- [Exercise instructions]
Could you write out the records again, starting at the line that contains "Screen dimensions: 1568x559" and ending at the line that contains "[x=283, y=227]", adding 94 to every x and y coordinate in the answers and leaving everything else in those lines as it is?

- [Data rows]
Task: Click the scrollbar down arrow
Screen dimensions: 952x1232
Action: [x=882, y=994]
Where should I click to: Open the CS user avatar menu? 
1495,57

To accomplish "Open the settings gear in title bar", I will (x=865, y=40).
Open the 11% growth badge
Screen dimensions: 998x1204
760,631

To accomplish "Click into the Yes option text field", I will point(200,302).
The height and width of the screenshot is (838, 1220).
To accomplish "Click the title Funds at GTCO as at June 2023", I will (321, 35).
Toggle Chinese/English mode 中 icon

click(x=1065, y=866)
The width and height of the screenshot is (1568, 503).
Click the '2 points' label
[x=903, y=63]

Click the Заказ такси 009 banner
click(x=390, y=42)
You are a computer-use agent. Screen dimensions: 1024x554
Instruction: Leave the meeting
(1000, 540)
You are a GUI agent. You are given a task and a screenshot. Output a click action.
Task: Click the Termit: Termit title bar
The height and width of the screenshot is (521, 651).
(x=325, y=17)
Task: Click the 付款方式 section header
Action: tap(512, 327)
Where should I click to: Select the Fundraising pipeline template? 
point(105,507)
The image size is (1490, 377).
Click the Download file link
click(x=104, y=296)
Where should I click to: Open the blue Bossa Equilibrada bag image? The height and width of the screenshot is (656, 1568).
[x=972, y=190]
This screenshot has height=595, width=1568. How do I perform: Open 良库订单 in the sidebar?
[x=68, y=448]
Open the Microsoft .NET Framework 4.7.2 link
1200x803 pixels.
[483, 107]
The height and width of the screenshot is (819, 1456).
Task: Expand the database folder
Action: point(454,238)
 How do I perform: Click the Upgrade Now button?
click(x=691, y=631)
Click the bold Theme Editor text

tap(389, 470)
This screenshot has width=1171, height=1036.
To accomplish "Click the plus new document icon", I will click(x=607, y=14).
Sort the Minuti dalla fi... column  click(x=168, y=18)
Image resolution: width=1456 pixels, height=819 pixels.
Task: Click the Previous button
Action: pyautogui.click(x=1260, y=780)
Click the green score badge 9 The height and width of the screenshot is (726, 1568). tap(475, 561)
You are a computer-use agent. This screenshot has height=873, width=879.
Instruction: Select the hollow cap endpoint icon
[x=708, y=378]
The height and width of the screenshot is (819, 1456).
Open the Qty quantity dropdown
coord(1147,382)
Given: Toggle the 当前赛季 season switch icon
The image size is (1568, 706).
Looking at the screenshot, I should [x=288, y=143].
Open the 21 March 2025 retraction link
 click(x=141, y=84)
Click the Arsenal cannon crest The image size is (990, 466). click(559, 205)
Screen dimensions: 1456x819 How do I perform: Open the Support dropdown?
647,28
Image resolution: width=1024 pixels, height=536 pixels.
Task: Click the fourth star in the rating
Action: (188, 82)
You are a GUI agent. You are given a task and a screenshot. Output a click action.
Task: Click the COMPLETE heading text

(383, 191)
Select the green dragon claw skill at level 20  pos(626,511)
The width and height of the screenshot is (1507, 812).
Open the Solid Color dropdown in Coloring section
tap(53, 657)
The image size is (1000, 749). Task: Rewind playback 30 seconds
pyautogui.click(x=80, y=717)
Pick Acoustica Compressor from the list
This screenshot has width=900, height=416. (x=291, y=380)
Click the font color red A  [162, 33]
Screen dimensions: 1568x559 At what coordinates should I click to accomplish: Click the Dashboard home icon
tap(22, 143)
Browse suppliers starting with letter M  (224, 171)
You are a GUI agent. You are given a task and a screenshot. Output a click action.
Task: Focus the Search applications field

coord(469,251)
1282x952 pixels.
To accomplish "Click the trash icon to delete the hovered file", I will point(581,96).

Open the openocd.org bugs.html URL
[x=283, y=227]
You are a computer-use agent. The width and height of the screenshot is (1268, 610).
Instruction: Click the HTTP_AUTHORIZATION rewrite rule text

- [Correct answer]
Screen dimensions: 1568x559 At what coordinates should I click to accomplish: Click the Dashboard home icon
tap(116, 237)
Browse suppliers starting with letter M  (318, 265)
You are a GUI agent. You are given a task and a screenshot. Output a click action.
Task: Focus the Search applications field

coord(563,345)
1282x952 pixels.
To accomplish "Click the trash icon to delete the hovered file", I will point(675,190).

Open the openocd.org bugs.html URL
[x=377, y=321]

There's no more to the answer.